*What is being asked*
From the comment thread on the campaign, extract the passage starting at "1. And since" and ending at "the White House.".

*Page extract*
____

    1. And since when have they cared about facts? Although several polls are showing that the damage is already fading. They might want to put the happy dancing on hold.

    2. Every time I see that woman's tired and contorted face on one of the TV interview shows, I have to wonder where her boss rates her on the scale of 1 to 10. And I'm guessing if he should win, there will be nothing lower than an "8" who would be permitted to work in the White House.

      1. Notice how you rarely see Clinton's campaign manager, Robby Mook, getting interviewed.  The media bias is just so obvious this cycle.  CNN had an article on the six ways that Trump can win that has been on the front page of their website for the last week.  No mention of the 270 ways that Clinton can win.  What a bunch of pukes like Moddy.

    1. Got to hand it to Giuliani. It's hard to come across as even more unhinged and less disciplined than Trump but he somehow manages. The mad cackling and crazy eyes help.

      1. That's because Rudy is angling to be A.G. in any possible Drumpf administration. And it narrows down to him or Comey since Jared Kushner and the Bridge-gate verdict the other day take Governor Donuts out of the running.
____
Collected data entries:
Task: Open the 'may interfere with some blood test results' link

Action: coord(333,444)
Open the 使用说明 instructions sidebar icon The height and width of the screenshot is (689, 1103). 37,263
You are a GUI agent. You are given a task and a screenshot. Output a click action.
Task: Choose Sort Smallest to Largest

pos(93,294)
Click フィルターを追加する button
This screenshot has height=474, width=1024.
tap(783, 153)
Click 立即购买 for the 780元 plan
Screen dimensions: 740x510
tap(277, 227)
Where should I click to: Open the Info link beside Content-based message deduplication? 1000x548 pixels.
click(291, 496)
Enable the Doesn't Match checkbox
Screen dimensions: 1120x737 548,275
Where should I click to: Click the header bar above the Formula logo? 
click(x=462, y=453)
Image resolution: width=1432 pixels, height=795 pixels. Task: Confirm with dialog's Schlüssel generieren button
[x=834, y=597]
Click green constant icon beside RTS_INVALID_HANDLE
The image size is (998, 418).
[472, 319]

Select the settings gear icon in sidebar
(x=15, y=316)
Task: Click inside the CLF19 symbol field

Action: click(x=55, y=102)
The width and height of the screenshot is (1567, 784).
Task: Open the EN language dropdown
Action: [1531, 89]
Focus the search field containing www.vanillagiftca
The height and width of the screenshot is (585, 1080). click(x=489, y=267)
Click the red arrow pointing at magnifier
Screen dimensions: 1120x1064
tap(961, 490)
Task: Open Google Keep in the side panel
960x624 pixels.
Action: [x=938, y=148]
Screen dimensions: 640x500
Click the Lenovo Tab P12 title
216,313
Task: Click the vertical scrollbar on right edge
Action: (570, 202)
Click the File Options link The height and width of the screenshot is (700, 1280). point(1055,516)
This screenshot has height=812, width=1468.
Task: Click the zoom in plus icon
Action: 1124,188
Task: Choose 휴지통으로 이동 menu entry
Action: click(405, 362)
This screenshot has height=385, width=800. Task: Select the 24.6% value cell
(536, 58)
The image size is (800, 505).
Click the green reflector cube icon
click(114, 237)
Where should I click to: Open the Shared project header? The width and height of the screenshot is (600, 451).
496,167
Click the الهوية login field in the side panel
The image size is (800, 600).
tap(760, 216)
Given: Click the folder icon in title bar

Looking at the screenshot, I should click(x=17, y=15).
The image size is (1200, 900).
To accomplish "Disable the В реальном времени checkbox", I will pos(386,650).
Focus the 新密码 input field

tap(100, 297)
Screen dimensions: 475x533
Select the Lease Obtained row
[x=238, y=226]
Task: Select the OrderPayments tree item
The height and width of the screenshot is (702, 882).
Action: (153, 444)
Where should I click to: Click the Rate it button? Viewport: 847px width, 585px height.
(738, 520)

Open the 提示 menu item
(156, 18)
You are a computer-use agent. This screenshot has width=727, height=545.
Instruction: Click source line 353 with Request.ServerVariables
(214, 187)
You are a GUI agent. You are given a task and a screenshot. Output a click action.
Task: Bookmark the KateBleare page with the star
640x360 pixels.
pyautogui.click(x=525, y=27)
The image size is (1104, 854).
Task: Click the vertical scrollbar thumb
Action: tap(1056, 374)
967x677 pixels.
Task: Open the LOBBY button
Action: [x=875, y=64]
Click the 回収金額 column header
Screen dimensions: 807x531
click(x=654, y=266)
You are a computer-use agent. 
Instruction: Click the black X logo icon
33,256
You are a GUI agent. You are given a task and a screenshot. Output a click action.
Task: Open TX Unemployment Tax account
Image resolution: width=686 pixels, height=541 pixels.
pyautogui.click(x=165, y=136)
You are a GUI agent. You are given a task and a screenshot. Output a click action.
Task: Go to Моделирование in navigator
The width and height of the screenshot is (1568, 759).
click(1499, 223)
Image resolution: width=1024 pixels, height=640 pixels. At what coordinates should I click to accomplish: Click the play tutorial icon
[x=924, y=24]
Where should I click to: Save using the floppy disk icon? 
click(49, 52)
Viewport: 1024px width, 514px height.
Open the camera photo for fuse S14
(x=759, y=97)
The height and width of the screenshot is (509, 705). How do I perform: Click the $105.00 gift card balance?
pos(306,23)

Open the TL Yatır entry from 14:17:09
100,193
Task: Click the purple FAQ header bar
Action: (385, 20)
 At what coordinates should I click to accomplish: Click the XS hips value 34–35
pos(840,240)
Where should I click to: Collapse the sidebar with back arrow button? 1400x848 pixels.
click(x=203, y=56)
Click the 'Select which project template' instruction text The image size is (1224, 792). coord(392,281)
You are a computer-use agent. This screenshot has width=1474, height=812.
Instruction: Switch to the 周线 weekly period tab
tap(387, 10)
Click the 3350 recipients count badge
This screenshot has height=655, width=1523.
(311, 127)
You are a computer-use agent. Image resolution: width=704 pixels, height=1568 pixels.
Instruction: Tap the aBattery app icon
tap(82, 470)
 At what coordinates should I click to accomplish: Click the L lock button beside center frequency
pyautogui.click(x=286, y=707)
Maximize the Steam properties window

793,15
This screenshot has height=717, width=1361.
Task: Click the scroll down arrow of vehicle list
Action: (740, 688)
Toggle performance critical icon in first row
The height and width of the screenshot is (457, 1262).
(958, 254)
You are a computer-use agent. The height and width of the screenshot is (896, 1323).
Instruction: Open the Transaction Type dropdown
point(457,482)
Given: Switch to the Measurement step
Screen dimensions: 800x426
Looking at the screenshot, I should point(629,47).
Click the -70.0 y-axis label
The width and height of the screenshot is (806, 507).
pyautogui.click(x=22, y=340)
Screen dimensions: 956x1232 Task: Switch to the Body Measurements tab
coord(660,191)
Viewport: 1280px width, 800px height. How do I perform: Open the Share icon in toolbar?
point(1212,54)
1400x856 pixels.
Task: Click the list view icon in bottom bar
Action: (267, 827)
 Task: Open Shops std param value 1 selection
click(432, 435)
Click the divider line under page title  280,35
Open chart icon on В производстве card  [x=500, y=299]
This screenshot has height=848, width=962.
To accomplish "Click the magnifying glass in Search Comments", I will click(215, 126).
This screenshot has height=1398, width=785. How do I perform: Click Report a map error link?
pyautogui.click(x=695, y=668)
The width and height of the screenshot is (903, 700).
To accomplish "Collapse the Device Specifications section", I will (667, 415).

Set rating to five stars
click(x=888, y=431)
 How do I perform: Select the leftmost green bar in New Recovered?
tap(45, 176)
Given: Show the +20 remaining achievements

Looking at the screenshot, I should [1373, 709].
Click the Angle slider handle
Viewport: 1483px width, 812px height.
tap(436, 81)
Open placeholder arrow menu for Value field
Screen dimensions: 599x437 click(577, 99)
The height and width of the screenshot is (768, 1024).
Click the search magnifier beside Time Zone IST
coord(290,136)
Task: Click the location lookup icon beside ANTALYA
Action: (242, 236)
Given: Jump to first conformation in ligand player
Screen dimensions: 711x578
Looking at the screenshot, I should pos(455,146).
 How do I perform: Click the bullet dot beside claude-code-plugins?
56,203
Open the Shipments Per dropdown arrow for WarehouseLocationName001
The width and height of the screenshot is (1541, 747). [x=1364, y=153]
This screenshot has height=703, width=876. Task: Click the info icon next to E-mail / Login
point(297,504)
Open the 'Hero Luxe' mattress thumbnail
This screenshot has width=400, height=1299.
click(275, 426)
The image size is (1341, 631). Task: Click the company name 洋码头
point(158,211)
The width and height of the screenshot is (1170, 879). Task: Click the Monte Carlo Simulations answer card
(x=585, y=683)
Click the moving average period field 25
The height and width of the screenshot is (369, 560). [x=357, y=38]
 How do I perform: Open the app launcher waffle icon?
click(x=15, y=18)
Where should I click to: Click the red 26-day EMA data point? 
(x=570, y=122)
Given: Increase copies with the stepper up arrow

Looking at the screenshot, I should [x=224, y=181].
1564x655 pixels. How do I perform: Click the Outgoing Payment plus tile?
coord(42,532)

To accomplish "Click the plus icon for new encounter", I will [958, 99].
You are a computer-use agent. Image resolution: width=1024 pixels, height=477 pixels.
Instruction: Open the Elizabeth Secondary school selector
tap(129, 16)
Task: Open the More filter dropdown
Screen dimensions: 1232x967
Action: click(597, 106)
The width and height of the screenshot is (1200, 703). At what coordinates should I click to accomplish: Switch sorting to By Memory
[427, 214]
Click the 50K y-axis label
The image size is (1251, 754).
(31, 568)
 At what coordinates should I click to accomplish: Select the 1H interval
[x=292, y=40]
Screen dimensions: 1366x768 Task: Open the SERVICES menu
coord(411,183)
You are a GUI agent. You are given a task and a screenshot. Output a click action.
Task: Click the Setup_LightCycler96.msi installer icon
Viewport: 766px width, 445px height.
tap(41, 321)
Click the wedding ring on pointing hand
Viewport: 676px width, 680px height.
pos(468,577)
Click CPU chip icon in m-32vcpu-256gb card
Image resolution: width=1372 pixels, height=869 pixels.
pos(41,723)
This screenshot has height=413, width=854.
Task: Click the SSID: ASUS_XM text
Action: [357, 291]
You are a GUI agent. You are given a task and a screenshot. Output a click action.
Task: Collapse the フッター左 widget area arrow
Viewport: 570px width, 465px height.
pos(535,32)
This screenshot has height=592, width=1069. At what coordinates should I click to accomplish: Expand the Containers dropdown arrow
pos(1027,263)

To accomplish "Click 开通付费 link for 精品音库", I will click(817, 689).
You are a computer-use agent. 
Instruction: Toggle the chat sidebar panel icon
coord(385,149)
____
*Finished task*
1. And since when have they cared about facts? Although several polls are showing that the damage is already fading. They might want to put the happy dancing on hold.

    2. Every time I see that woman's tired and contorted face on one of the TV interview shows, I have to wonder where her boss rates her on the scale of 1 to 10. And I'm guessing if he should win, there will be nothing lower than an "8" who would be permitted to work in the White House.